Information:
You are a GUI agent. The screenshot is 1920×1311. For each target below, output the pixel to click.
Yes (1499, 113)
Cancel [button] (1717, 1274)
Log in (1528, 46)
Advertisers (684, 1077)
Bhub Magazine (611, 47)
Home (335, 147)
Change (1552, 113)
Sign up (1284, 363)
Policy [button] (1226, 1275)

Exercise: Everything in the listing above should be printed again exactly.

Solved exercise:
You are a GUI agent. The screenshot is 1920×1311. For each target below, output the pixel to click.
Yes (1499, 113)
Cancel [button] (1717, 1274)
Log in (1528, 46)
Advertisers (684, 1077)
Bhub Magazine (611, 47)
Home (335, 147)
Change (1552, 113)
Sign up (1284, 363)
Policy [button] (1226, 1275)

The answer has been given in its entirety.